At this time, there are no supported treatments for the immediate aftereffects of trauma. Consequently, here are some general recommendations that I offer in my own practice for how to help someone immediately following trauma.
- 1. Let the person know you care about them and will be there to offer emotional and/or practical support. People who have been traumatized may feel numb or over-stimulated. They may want to withdraw from things, finding even mundane tasks such as grocery shopping overwhelming, or they may want nothing more than to engage in the basic building blocks of daily living as a way to ground themselves, to have structure, and to cope with what they’ve experienced. Whatever their needs, let them know you’re there for them and offer your assistance while also being prepared to back off. My impression from speaking with the sister of the woman who had recently lost her husband is that this woman was fortunate to have such a supportive family.
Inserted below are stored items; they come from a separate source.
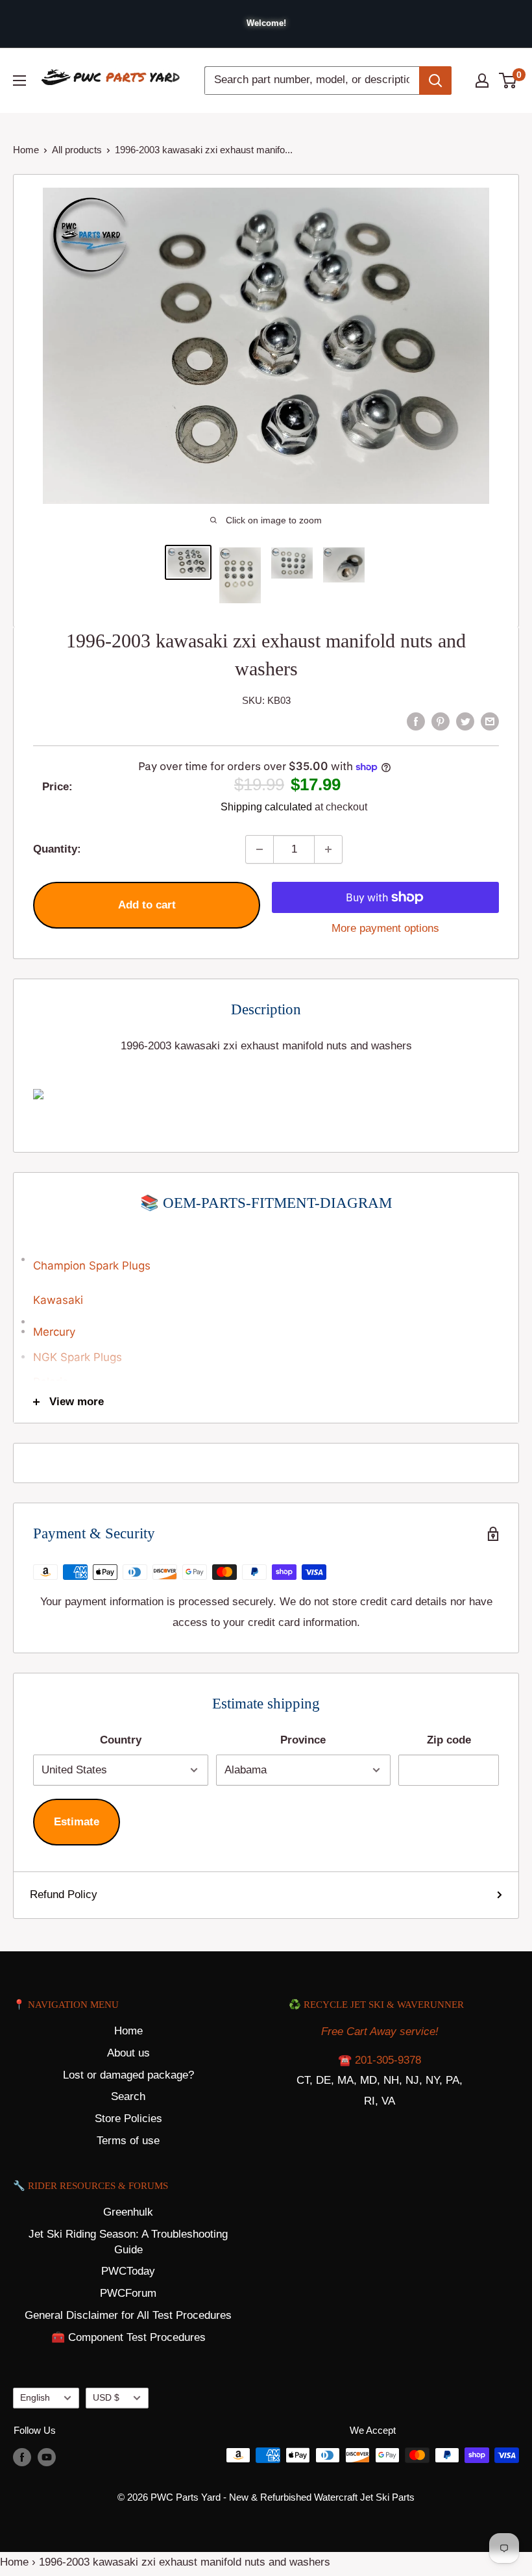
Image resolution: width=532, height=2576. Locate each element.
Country (120, 1740)
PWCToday (128, 2271)
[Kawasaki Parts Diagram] (266, 1252)
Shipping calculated (266, 806)
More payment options (385, 928)
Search (128, 2096)
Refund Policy (63, 1894)
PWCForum (128, 2293)
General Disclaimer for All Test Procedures (128, 2315)
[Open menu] (19, 80)
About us (128, 2053)
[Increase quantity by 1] (328, 849)
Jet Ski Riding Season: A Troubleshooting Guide (128, 2242)
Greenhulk (128, 2212)
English (35, 2397)
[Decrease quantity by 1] (259, 849)
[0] (508, 80)
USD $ (106, 2397)
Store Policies (128, 2118)
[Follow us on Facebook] (22, 2456)
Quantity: (57, 849)
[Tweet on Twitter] (465, 721)
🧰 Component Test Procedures (128, 2337)
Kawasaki (58, 1300)
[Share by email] (490, 721)
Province (303, 1740)
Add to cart (147, 905)
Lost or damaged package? (128, 2075)
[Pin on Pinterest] (440, 721)
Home (26, 149)
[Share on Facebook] (416, 721)
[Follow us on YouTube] (47, 2456)
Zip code (449, 1740)
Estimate (76, 1822)
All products (77, 149)
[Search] (435, 80)
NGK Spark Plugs (77, 1357)
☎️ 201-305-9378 (379, 2060)
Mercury (54, 1331)
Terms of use (128, 2140)
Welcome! (266, 23)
- 2.) Consider identifying names of mental health services and therapists in the community but don’t pressure the person to enter into treatment before he or she is ready. Simply let them know you have a list of resources and can help them set up an appointment if they want to take that step. That said, there are two stages through which traumatic stress can become a diagnosable condition for which there are effective treatments:
- A.) Within one month of the trauma, a person may develop what’s called Acute Stress Disorder (ASD). Fortunately, there are effective treatments for ASD. These treatments are relatively brief, often between 5-9 sessions; consequently, it may be worthwhile to have some therapists lined up who know how to effectively treat ASD.
- B.) About 80% of people with Acute Stress Disorder may eventually develop PTSD. PTSD may only be diagnosed if problems persist for more than one month. (Click here for a brief description of PTSD.) If the person is still struggling, an assessment by a qualified trauma therapist may be prudent. Research support for effective PTSD treatments such as Prolonged Exposure and Cognitive Processing Therapy is even stronger than for ASD.
In summary, there are no known evidence-based treatments for trauma survivors in the immediate aftermath of trauma. Survivors may benefit from supportive counseling, but there is no evidence that psychological debriefing treatments such as Critical Incident Stress Debriefing are helpful; in fact, there is some evidence debriefing is harmful. There are, however, effective treatments for Acute Stress Disorder and PTSD In the meantime, what trauma survivors may need most in the beginning stages of their recovery are not treatment but the love and support of those around them.